Ipsen today announced that Somatuline Depot (lanreotide) Injection 120 mg (referred to as Somatuline) was approved by the U.S. Food and Drug Administration (FDA) for the treatment of adult patients with unresectable, well- or moderately-differentiated, locally advanced or metastatic gastroenteropancreatic neuroendocrine tumors (GEP-NETs).

Marc de Garidel, Chairman and Chief Executive Officer of Ipsen stated: “I am pleased with the approval by the FDA of this new indication for Somatuline, which is a testimony to the scientific quality of those clinical results.

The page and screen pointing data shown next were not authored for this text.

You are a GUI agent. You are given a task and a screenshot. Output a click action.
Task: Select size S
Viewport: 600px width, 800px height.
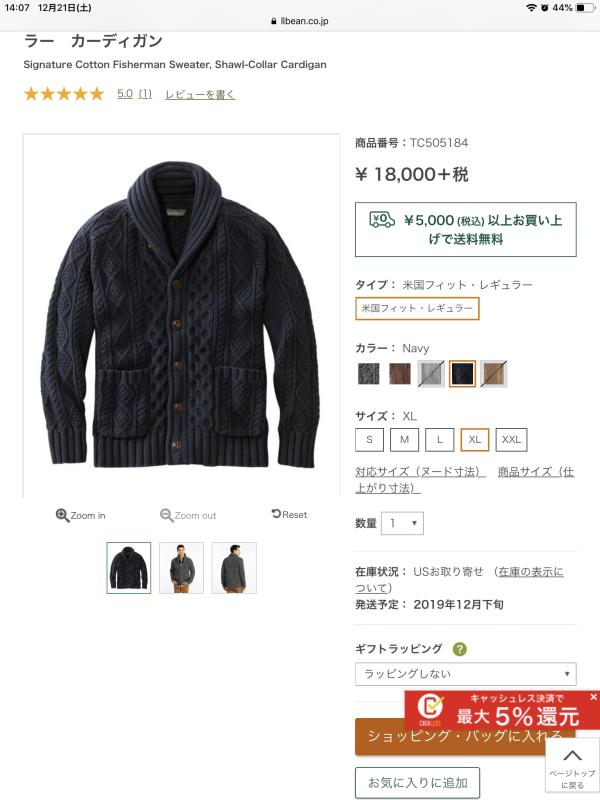click(x=369, y=440)
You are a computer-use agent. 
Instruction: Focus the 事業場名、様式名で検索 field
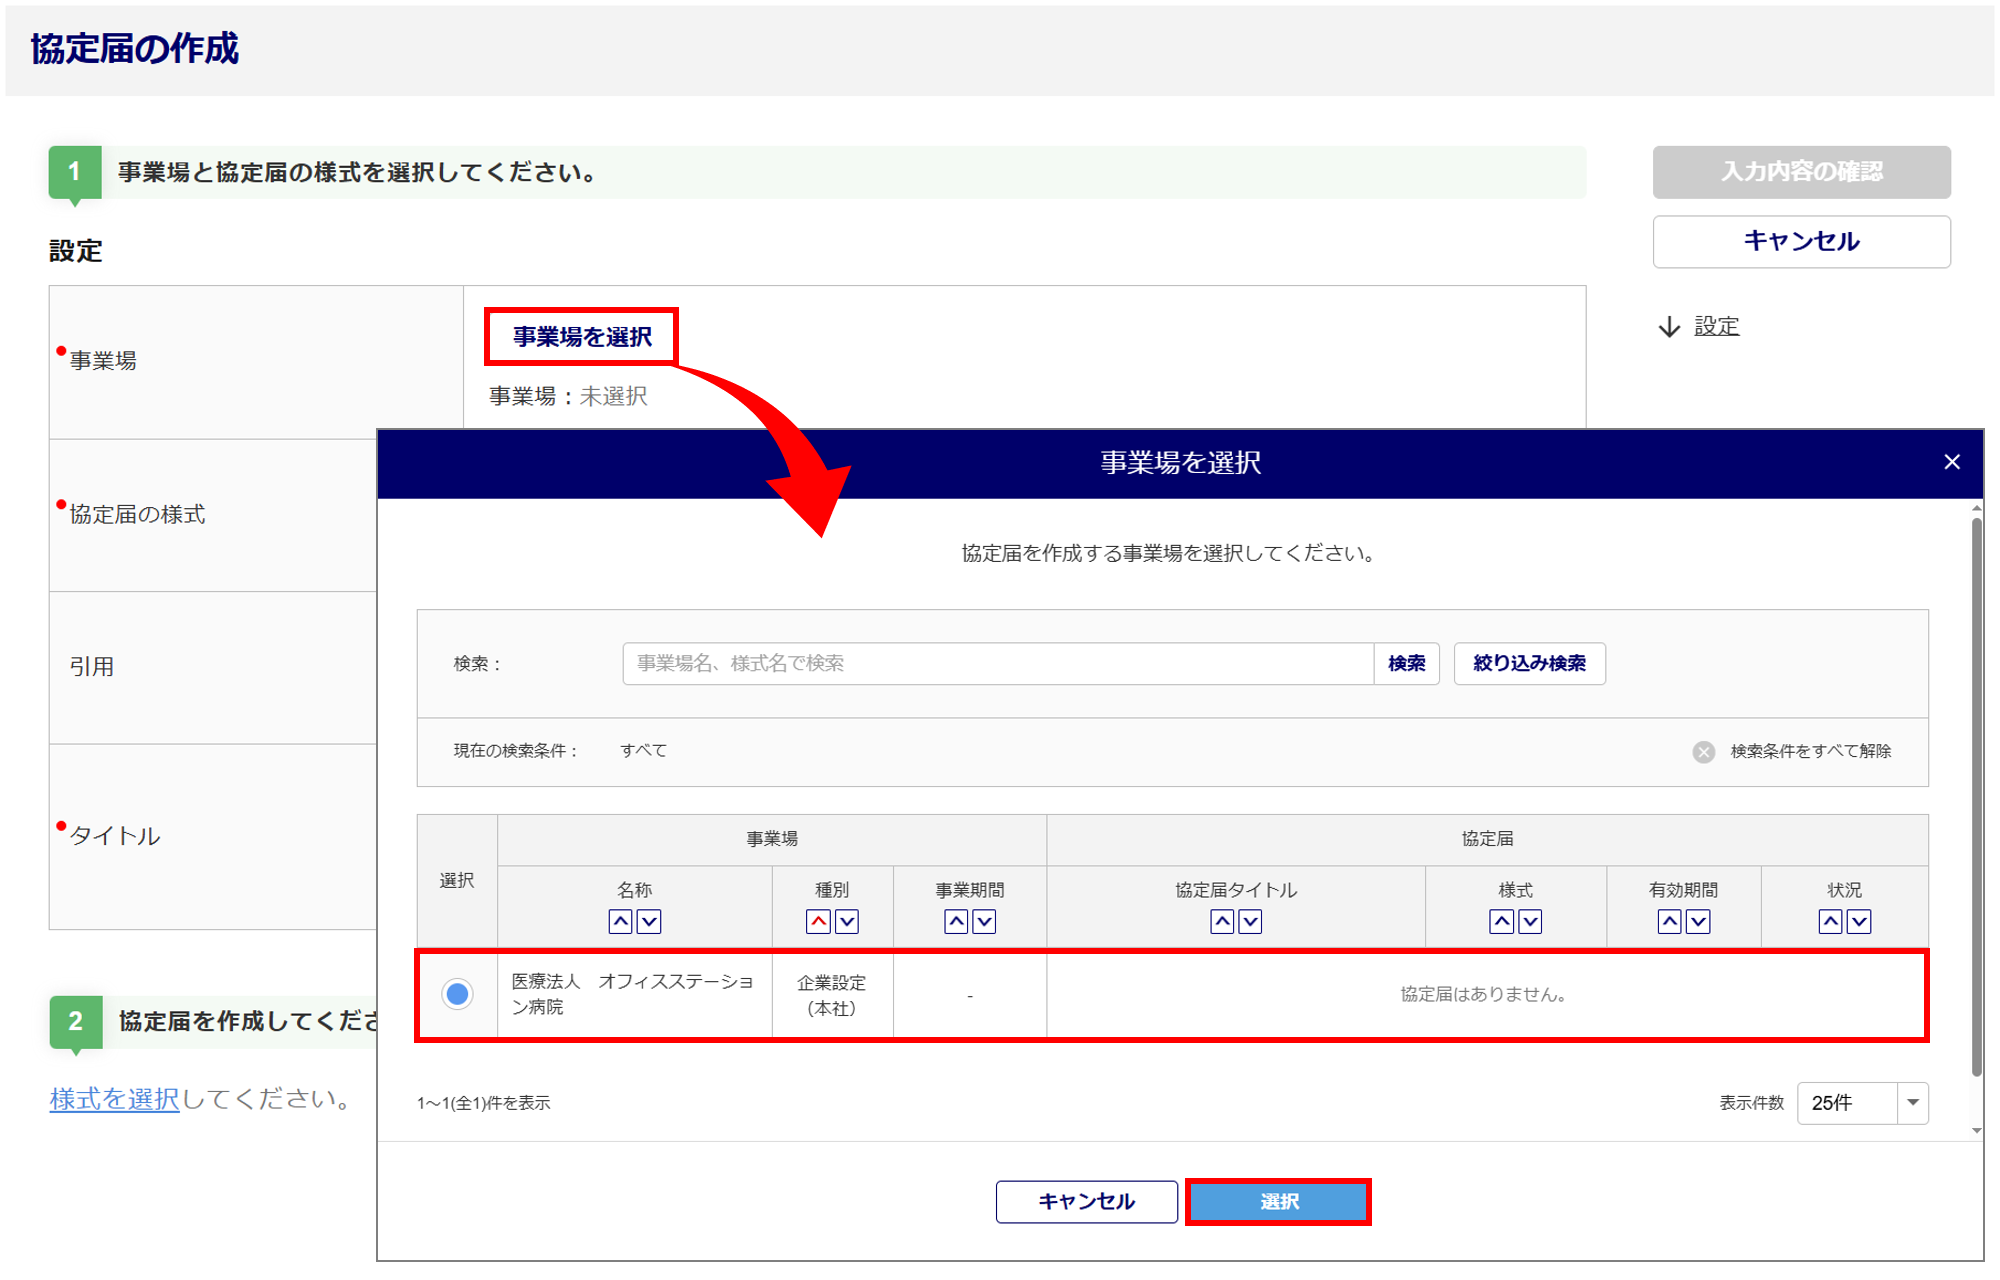click(x=997, y=663)
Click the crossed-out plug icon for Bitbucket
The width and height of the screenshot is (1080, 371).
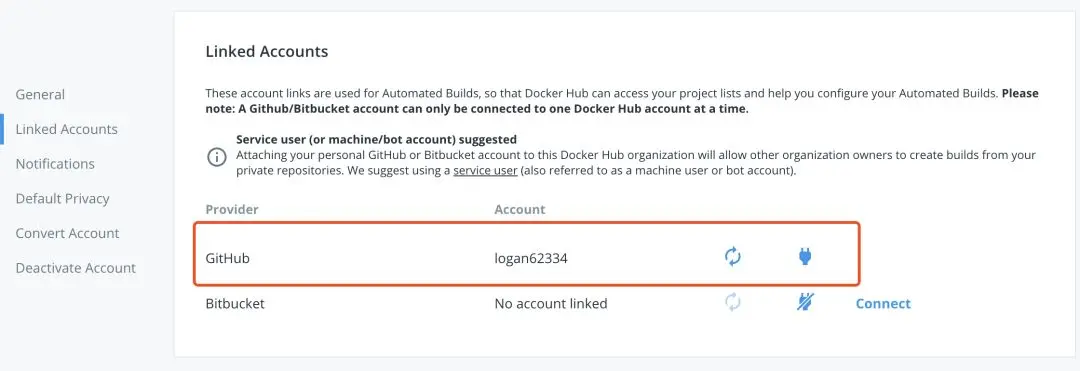point(805,302)
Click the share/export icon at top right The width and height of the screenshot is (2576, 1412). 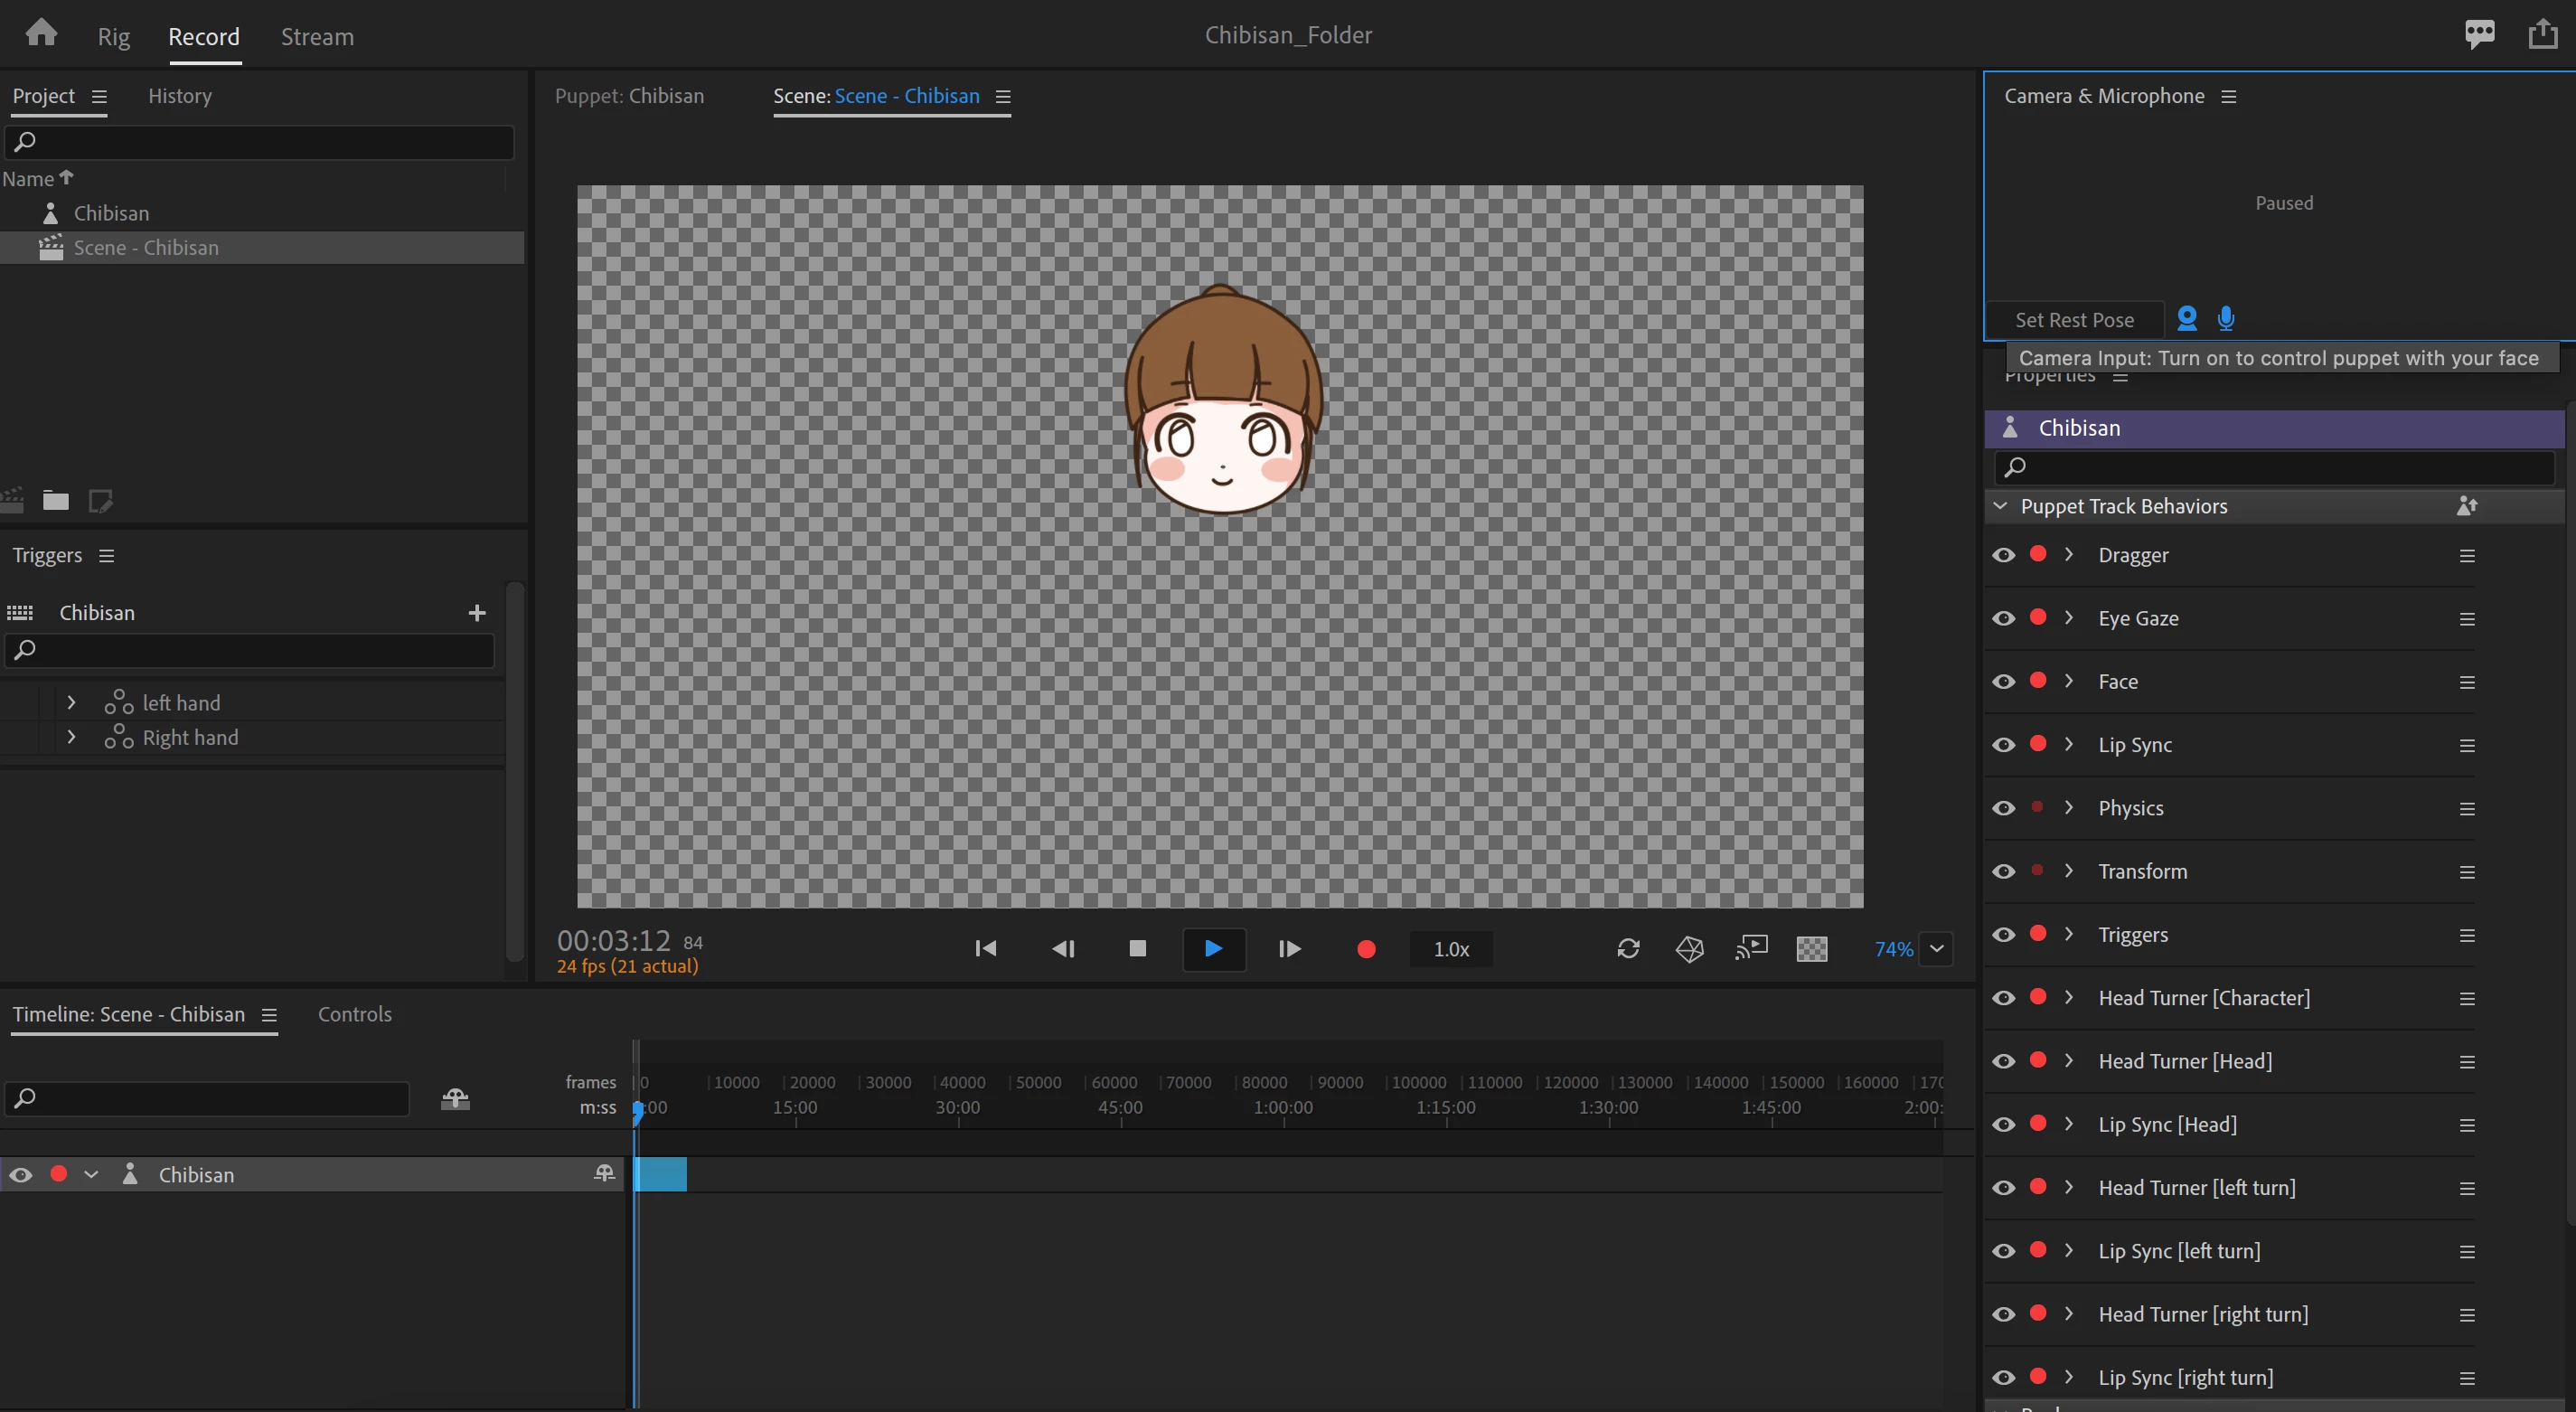coord(2542,34)
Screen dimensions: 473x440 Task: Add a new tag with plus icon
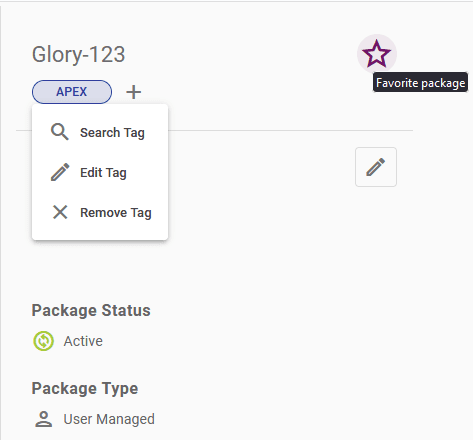coord(134,92)
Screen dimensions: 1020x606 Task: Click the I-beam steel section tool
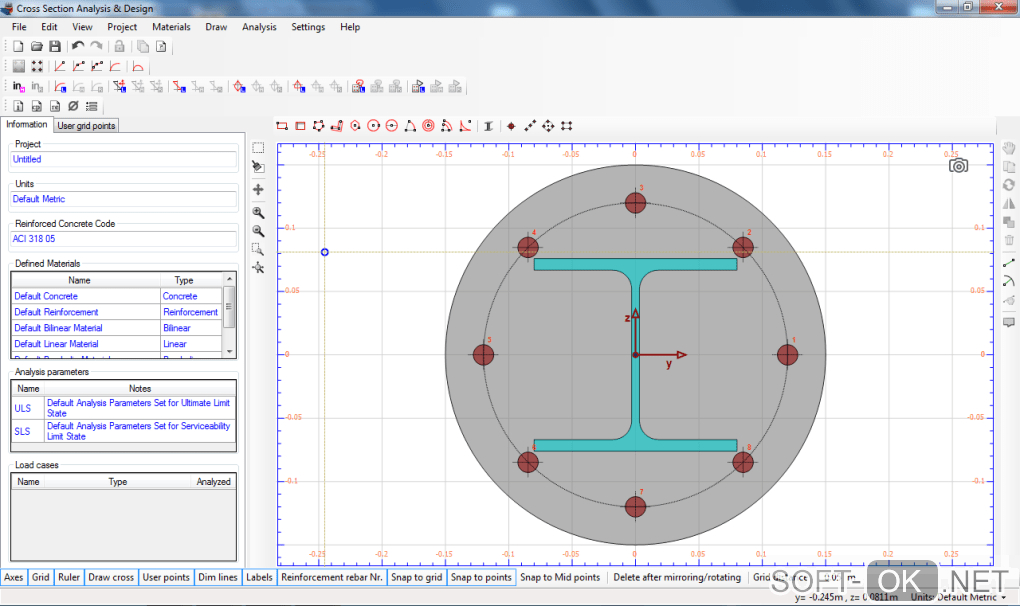(x=488, y=126)
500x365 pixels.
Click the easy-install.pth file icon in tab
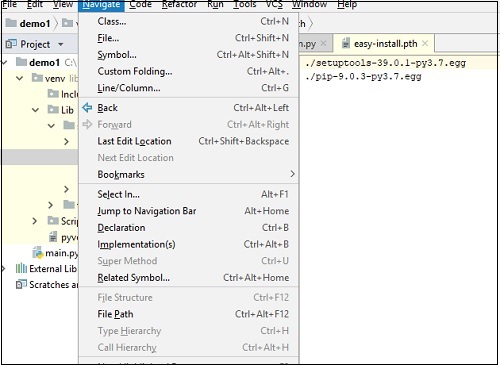point(346,44)
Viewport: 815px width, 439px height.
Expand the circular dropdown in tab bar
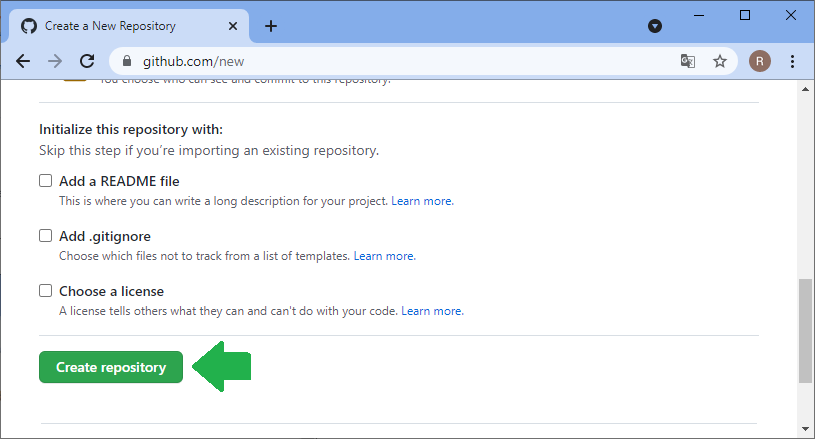tap(655, 26)
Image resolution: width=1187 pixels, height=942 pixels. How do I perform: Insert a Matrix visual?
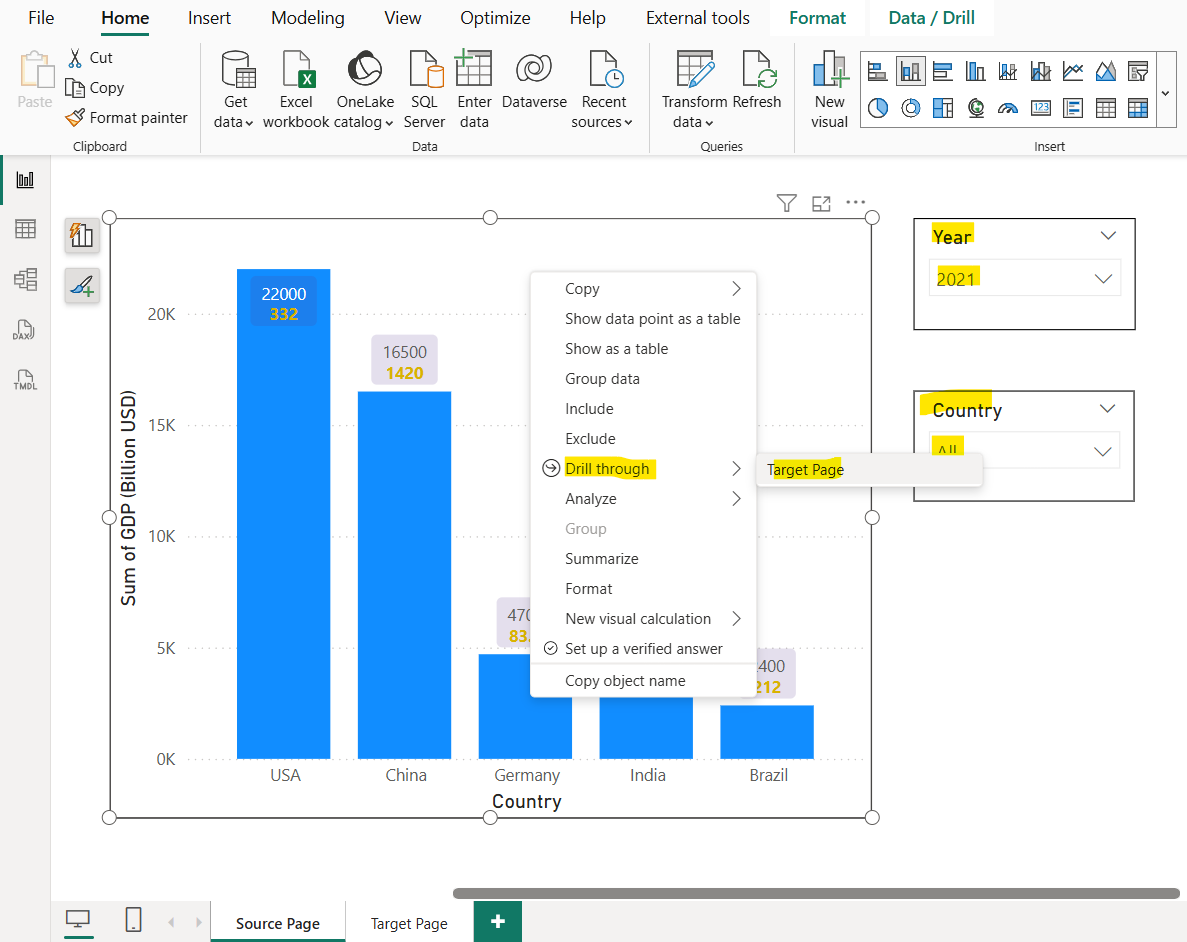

Ipsen is now prepared to launch in the US the first antitumor therapeutic approved for the treatment of both pancreatic and gastrointestinal neuroendocrine tumors. This represents a significant step forward in the treatment of this cancer, which affects thousands of Americans. In the US, we have diligently built a robust commercial organization that will execute on the launch of Somatuline in this indication in early 2015.” Marc de Garidel concluded: “Today marks a major strategic milestone in our history, as we are now in a position to fully leverage our presence in the US.”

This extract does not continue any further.